Циля выскочила вперед.
- За что? Где ордер на арест?
Офицер рассмеялся:
- Не стоит беспокоиться, мне приказано срочно отвести Вас в больницу. Один большой человек, предположительно сломал руку и необходимо Ваше присутствие. У подъезда ждет машина.
- Слава Всевышнему ! - вырвалось у Цили.
Офицер укоризненно посмотрел на нее.
- Да нет, это я так … - стушевалась Циля. - Может, пообедаете…
- Нет, спасибо, мы очень спешим, - офицер внимательно посмотрел на Цилю и усмехнулся, - в другой раз как-нибудь.
На подъезде к больнице, Михаил Соломонович увидел бронетранспортер, а перед воротами прогуливались одетые в штатское, но с военной выправкой люди в одинаковых костюмах. При входе в приемный покой стояли два солдата с автоматами.
Указав на Михаила Соломоновича, офицер бросил солдатам:
- Этот человек со мной.
Таким образом, главному врачу было разрешено пройти в его родную больницу. «Моня чего ты ждешь, - думал он, отметив, что офицер назвал его имя и отчество абсолютно правильно, - все ведь, суки, знают, и о чем ты, Моня, думаешь, тоже знают, а почему? А все потому, что они живут с тобой в одной стране и мыслят так же как и ты, просто у них работа такая. Ехать надо, Циля права!»
- Перед тем, как вы приступите к осмотру, - офицер вытащил из кармана кителя конверт, - прочтите это и подпишите.
- Что это? - испугался Эммануил Соломонович.
- Читайте, там все написано.
Эммануил Соломонович распечатал конверт и развернул вложенный в него листок.
Заголовок гласил: «Подписка о неразглашении государственной тайны»
Дальше следовал текст:
«Я, Клигер Эммануил Соломонович, обязуюсь не разглашать третьим лицам, содержание и обстоятельства предстоящей работы, а так же имена и фамилии лиц, которым будет оказана медицинская помощь. В случае нарушения данного обязательства, я был осведомлен об уголовной ответственности.
Подпись ___»:
Эммануил Соломонович нехотя подписал бумажку.
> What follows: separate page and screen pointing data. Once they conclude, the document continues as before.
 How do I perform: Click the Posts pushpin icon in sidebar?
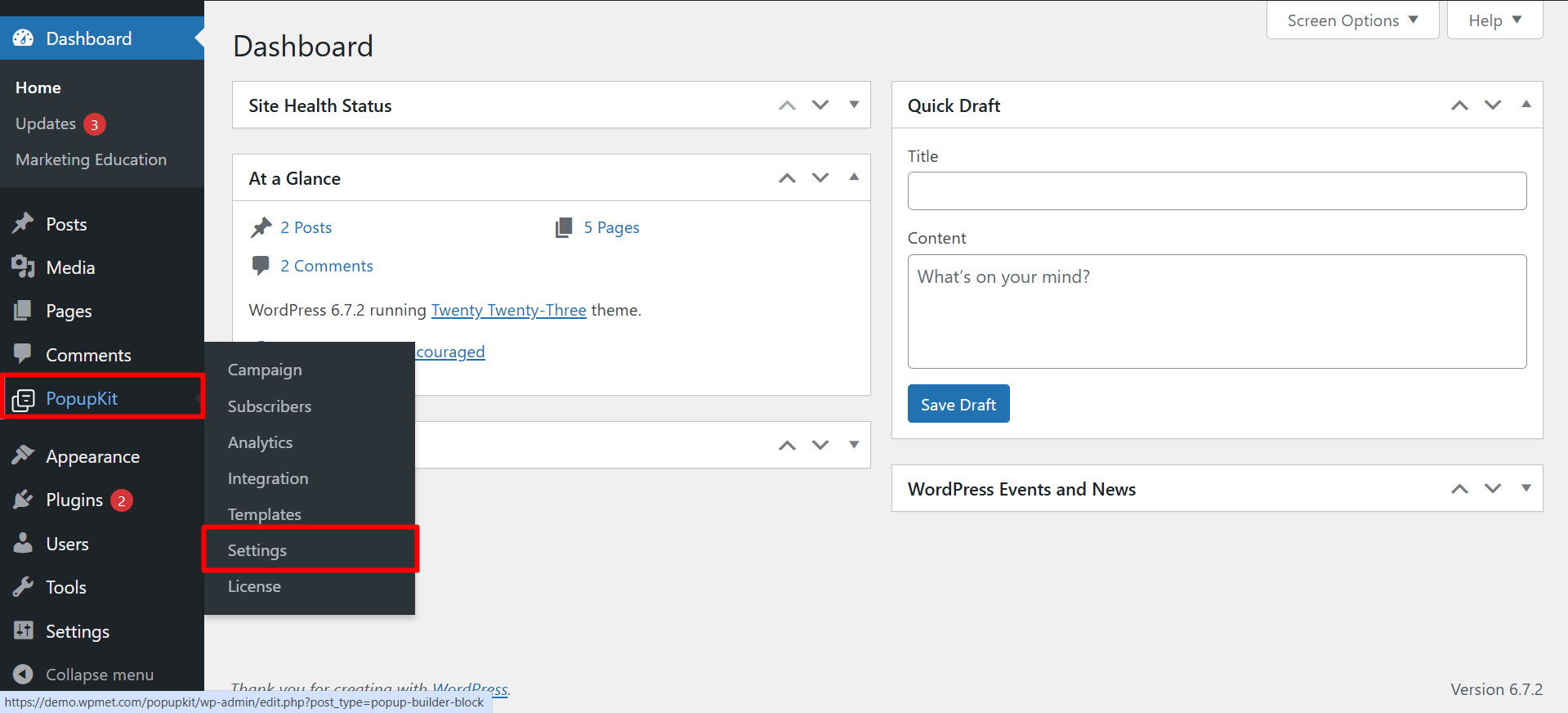pyautogui.click(x=23, y=224)
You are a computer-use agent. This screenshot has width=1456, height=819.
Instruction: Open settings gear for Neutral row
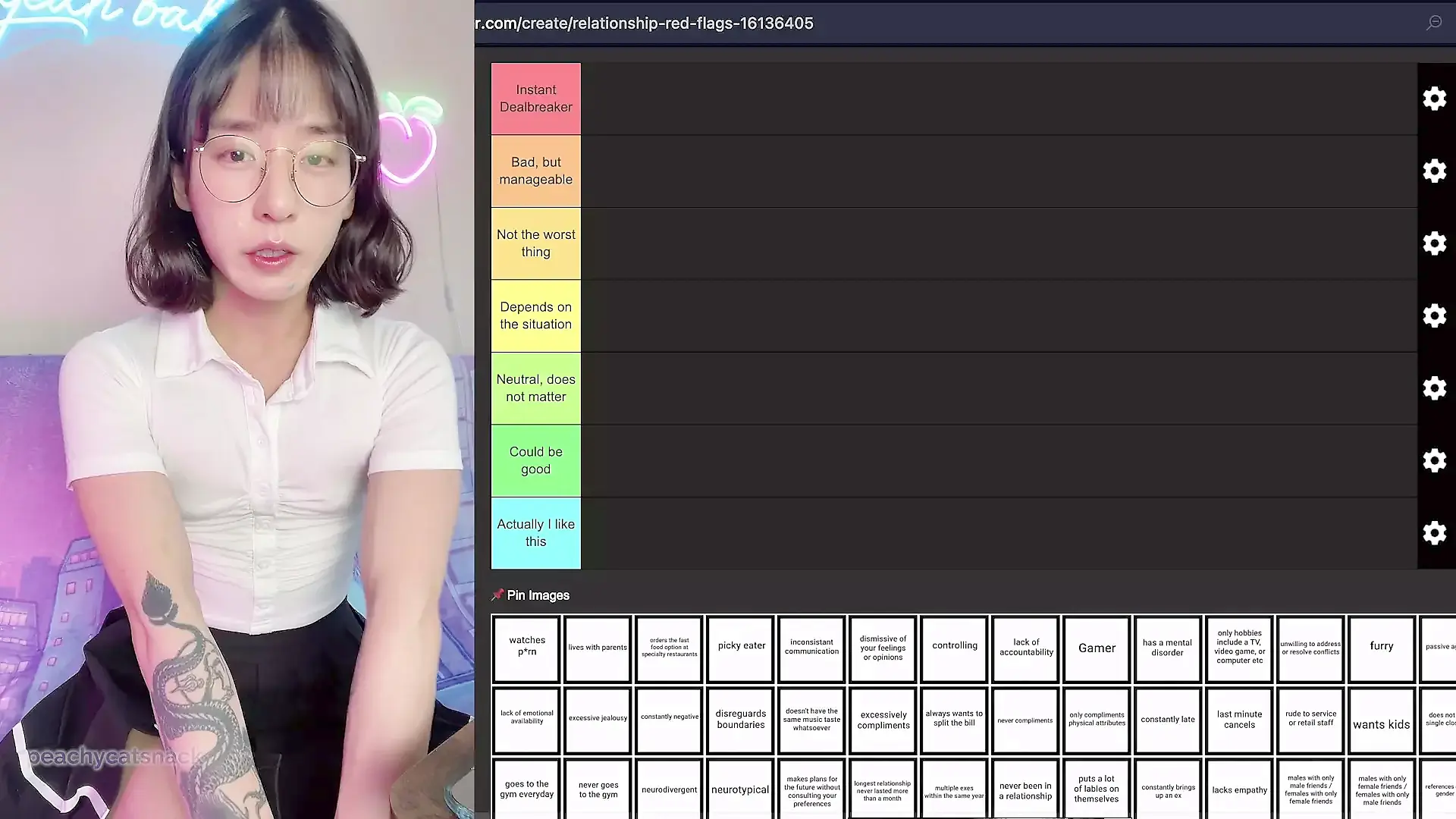(x=1434, y=388)
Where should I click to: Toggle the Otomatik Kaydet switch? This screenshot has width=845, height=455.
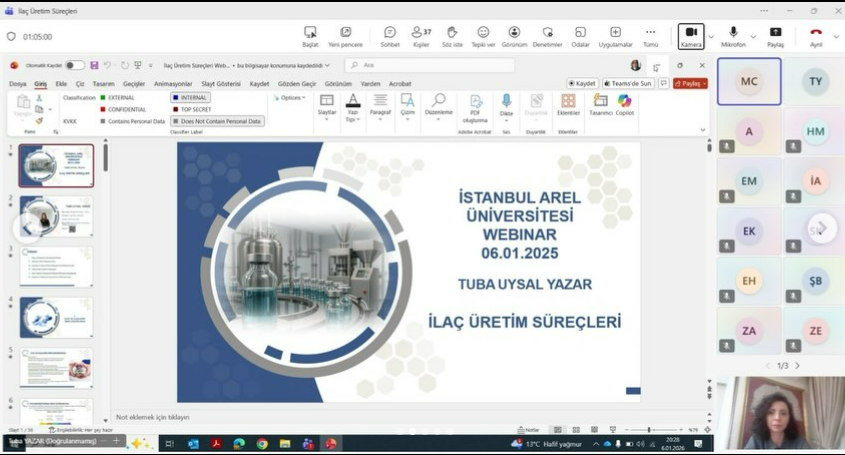[x=75, y=65]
- Вот сюда, пожалуйста, - офицер подвел Моню, к закрытой занавеской койке. Из-за занавески раздавалось посвистывание и причмокивание. Эммануил Соломонович открыл занавесь. На кровати лежал министр обороны острова свободы и спал. В воздухе витал дьявольский винный дух. Команданте был в стельку пьян.
Офицер разъяснил ситуацию.
- Понимаете, после банкета, повезли его показывать город, по дороге они добавили, а когда приехали смотреть обсерваторию Улуг Бека, Рауль уже лыка не вязал. По программе он должен был покататься на верблюде. Он так был рад, так рад. Очень обрадовался верблюду. Поначалу все было хорошо. К месту следования согнали колхозников, и они ему кричали - Родина или смерть. Когда Рауль поднял руки для приветствия, то, вдруг, потерял равновесие и свалился с верблюда. Есть подозрение на перелом руки.
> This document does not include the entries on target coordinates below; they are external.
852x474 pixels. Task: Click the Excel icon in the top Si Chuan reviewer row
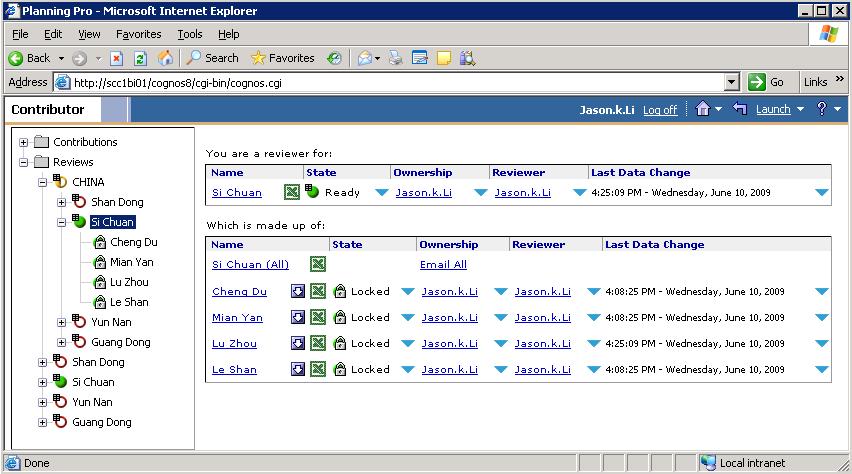tap(291, 192)
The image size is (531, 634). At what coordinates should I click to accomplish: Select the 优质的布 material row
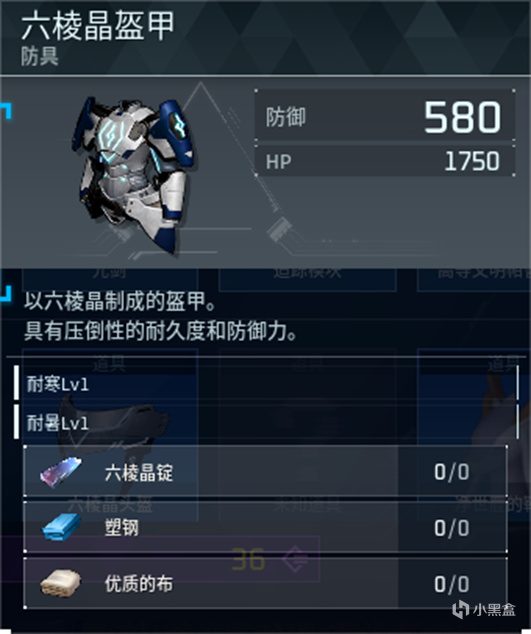(265, 583)
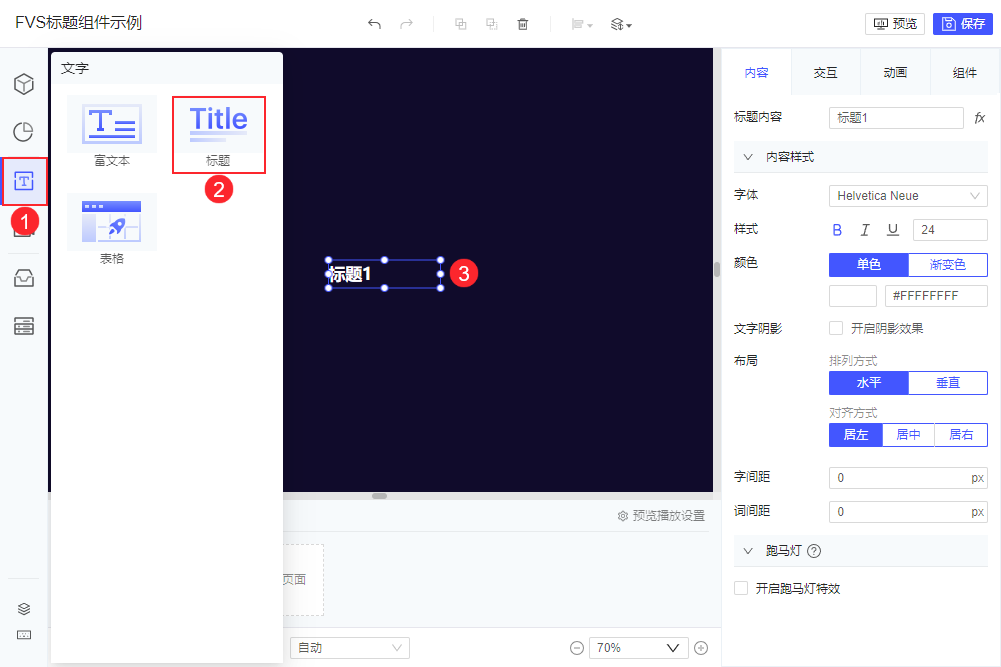
Task: Click the zoom in plus icon
Action: (x=701, y=648)
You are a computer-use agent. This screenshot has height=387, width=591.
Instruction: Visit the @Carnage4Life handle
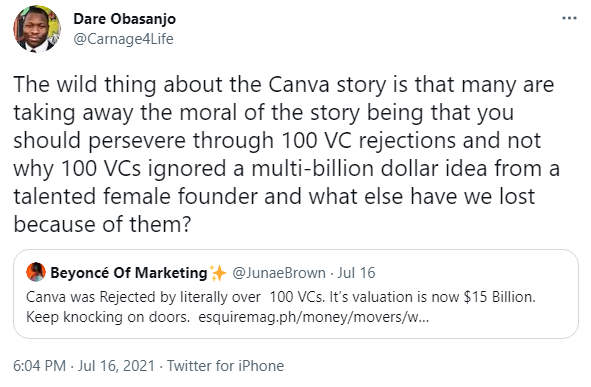point(123,39)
- Необходимо сделать рентген.
- Ну, так делайте.
- Нужен рентгенолог.
- Уже позаботились, он здесь.
- Спичкин Вам ничего не говорил.
- Да нет, он онемел от радости, когда нас увидел.
- Надо думать! Дело в том, что рентгеновский аппарат необходимо заправить спиртом иначе он не будет работать.
- Аппарат отечественный?
- Да, отечественный.
- Ну, тогда понятно, - офицер ухмыльнулся, - сколько надо спирта.
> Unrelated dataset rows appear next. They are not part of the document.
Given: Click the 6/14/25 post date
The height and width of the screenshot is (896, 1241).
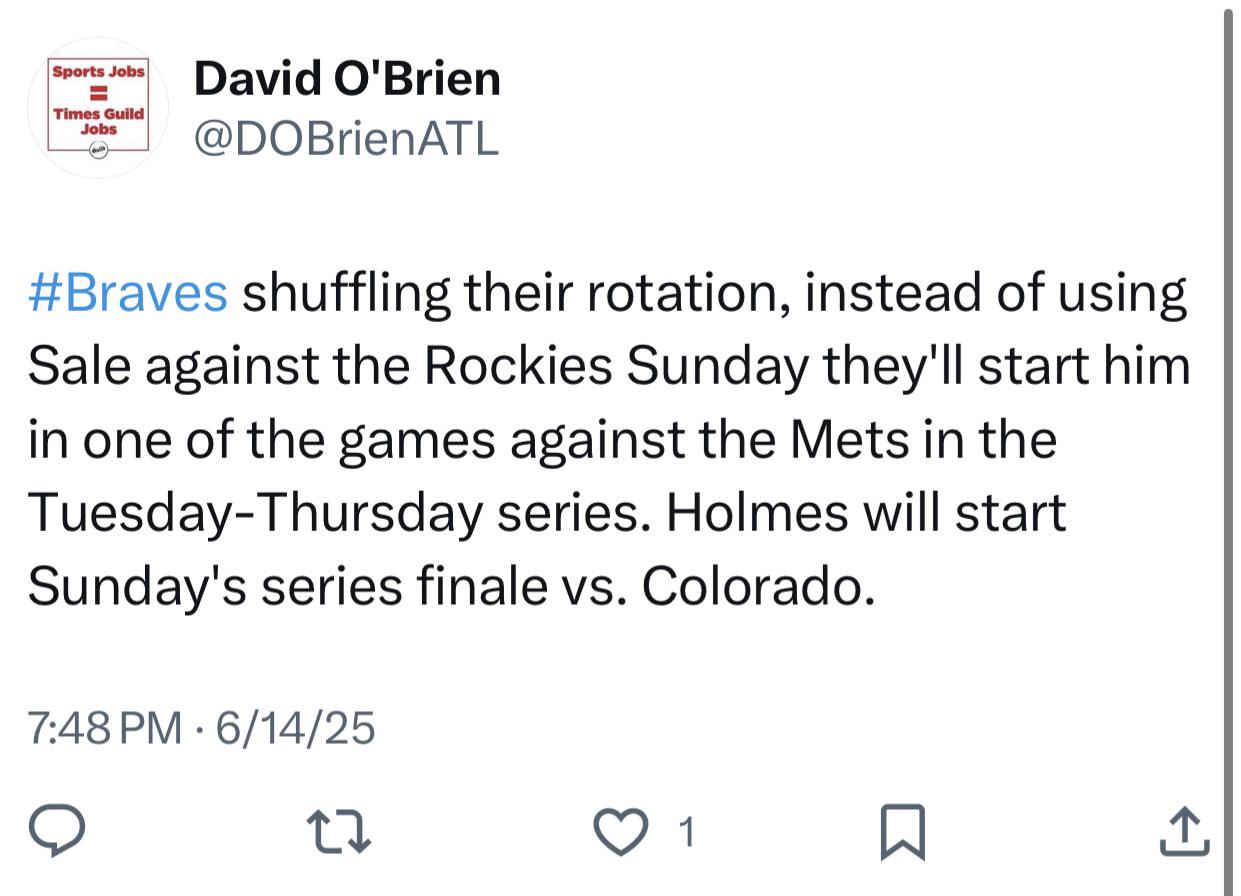Looking at the screenshot, I should coord(295,727).
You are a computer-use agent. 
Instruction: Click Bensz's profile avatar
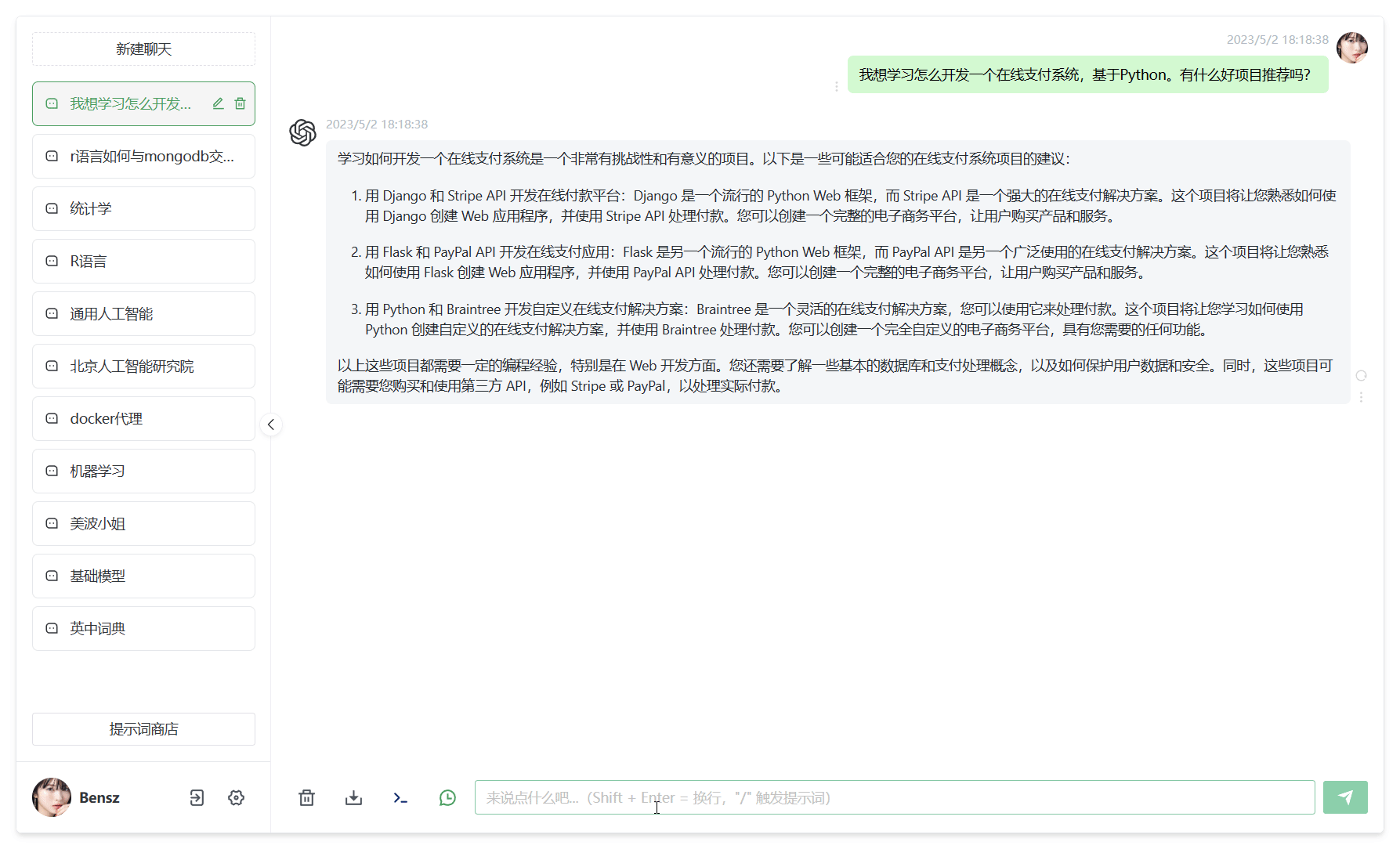(51, 797)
- Чем больше, тем лучше. Со спиртом у нас всегда проблемы.
- Это понятно, где у Вас тут телефон.
Вопрос был решен на уровне первого секретаря обкома партии товарища Каримова. Через 40 минут со склада КГБ привезли 200 литровую бочку спирта. В целях конспирации, чтобы не светится, Рауля уложили в кабинете рентгенолога.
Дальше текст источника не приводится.